Bernard Sévigny

L'urgence de passer à l'action

Au cours de la récente campagne électorale municipale, la question de la réduction du nombre de conseillers a été l'un des premiers engagements soumis à la population par le maire réélu, Bernard Sévigny. Pour une fois qu'un politicien entend tenir parole, on ne va pas le lui reprocher.
Notre système démocratique, fondé sur des élections (réellement libres!) aux quatre ans, n'est pas parfait, on peut en convenir. Au cours du printemps érable, on a souvent entendu les leaders étudiants parler de démocratie directe, de démocratie participative, etc. Intéressants en théorie, je n'arrive cependant pas à concevoir de quelle manière on pourrait rendre ces concepts réellement opérationnels. À un moment donné, il faut que les choses avancent. Il incombe aux personnes élues de procéder.

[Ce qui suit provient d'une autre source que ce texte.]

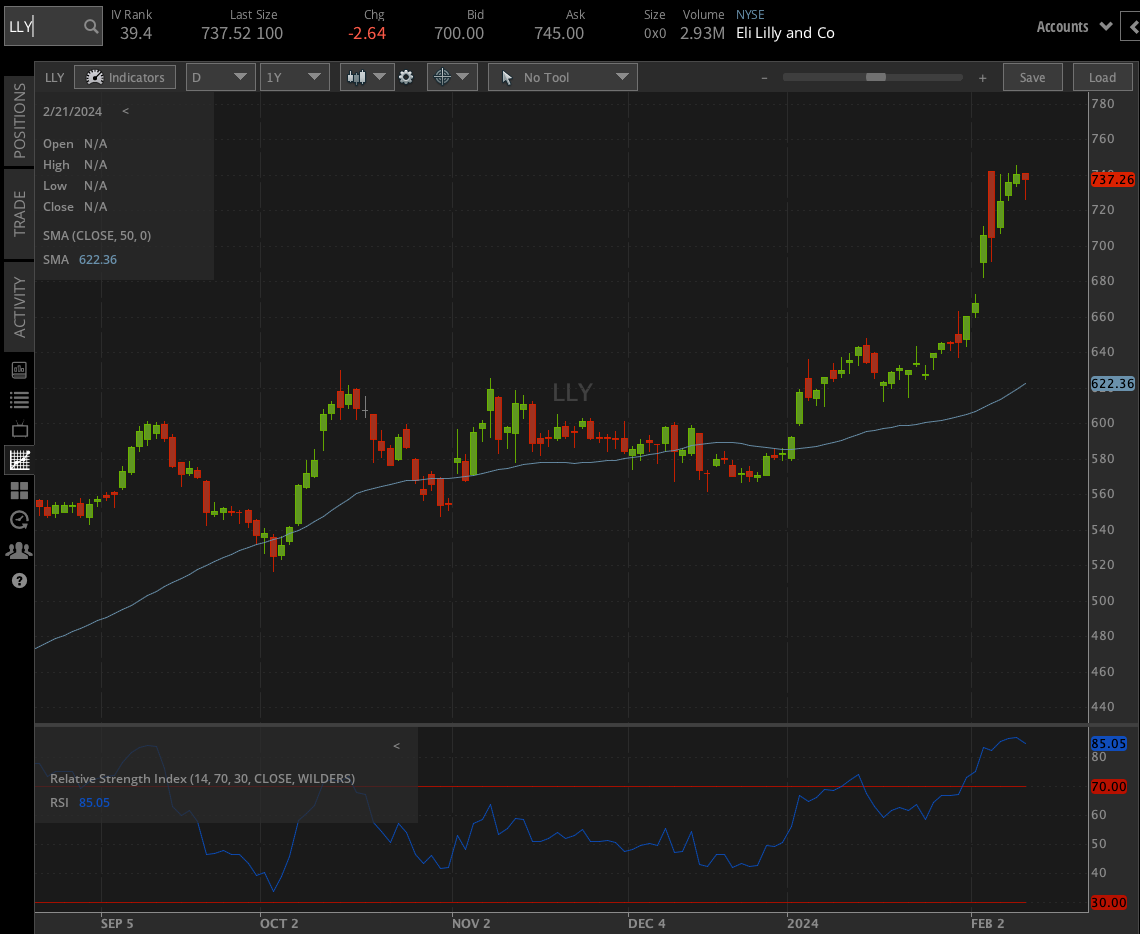Open the D timeframe dropdown

pyautogui.click(x=220, y=77)
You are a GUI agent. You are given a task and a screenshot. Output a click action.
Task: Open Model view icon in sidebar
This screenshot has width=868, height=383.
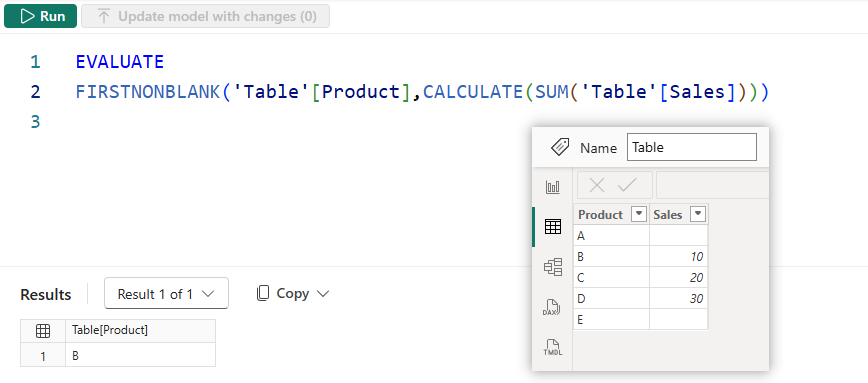552,267
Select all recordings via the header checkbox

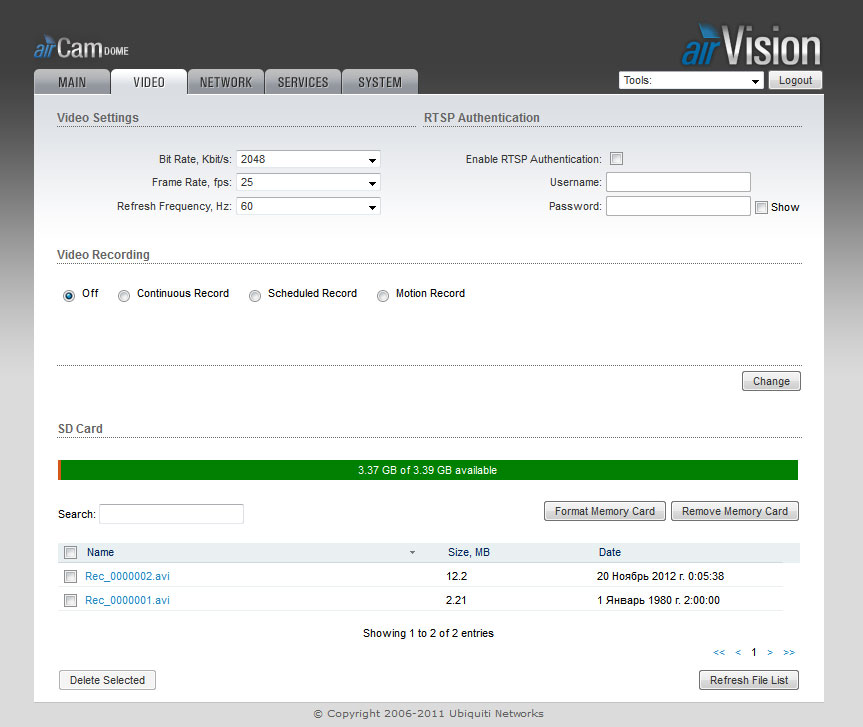click(70, 552)
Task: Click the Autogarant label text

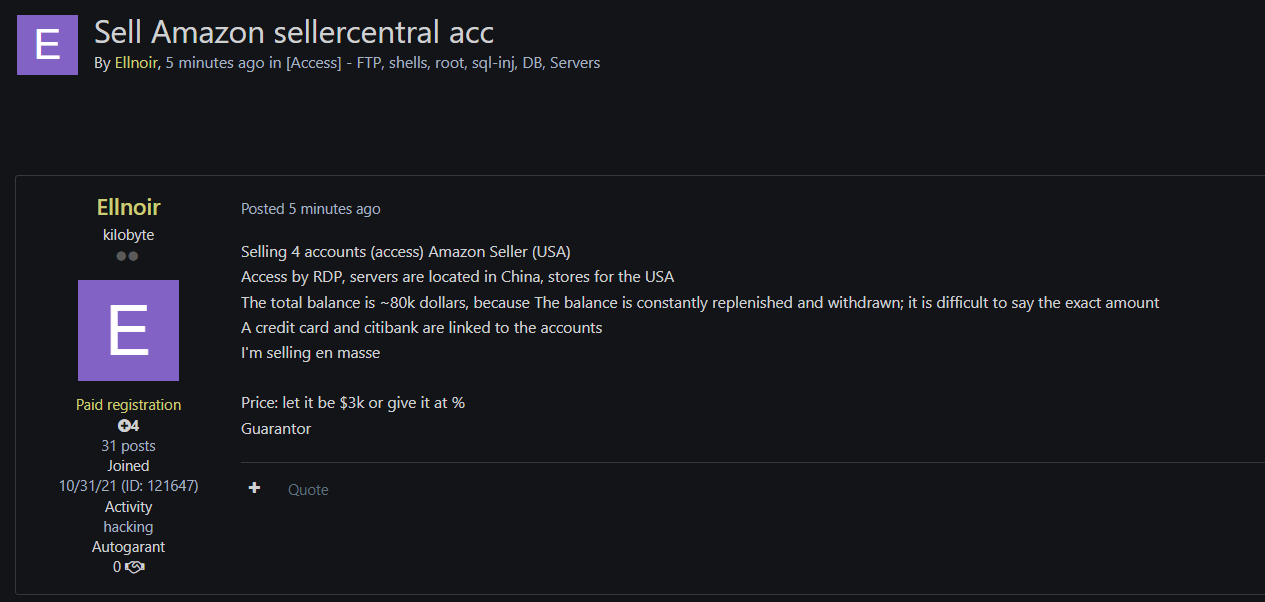Action: click(128, 547)

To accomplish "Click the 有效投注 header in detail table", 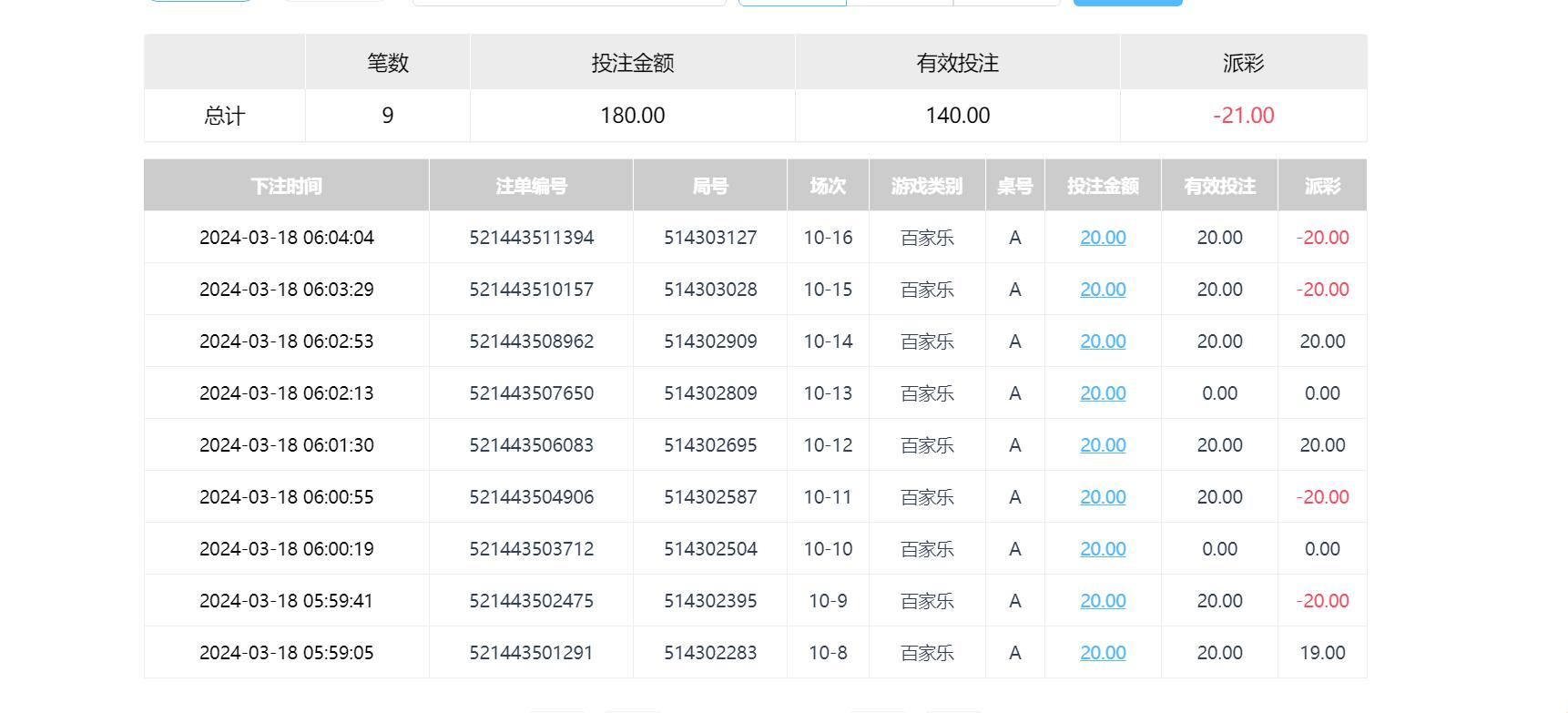I will click(1219, 186).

Au Québec, de plus en plus, on tergiverse, on fait du surplace. Des semaines de consultations pour la fameuse charte, alors que Bouchard et Taylor ont pourtant fait le tour de la province à grands frais. À Sherbrooke, suite aux fusions des municipalités de la banlieue, on a créé des arrondissements. À quelles fins? Pour quelles raisons? Pour que la fusion fasse moins mal? À mon avis, on fusionne ou ne fusionne pas.
Personnellement, je ne vois pas à quoi servent réellement les arrondissements. Le conseiller Jean-François Rouleau propose d'ailleurs leur abolition, du moins comme entités politiques, exception faite de Lennoxville, pour cause d'accommodement linguistique raisonnable. Cependant, dans sa réforme, il semble que les bureaux d'arrondissements resteraient en place. Pourtant, est-ce que quelqu'un peut me mentionner trois services essentiels dispensés là? Est-ce que je peux y faire la demande d'un permis de construction ou demander un deuxième bac brun, par exemple?
Souhaitons que les personnes assises pour quatre années autour de la table du conseil de Sherbrooke, y compris monsieur le maire, vont prendre le temps de compléter la réforme municipale. En un mot, il faut aller encore plus loin que la simple réduction du nombre des conseillers.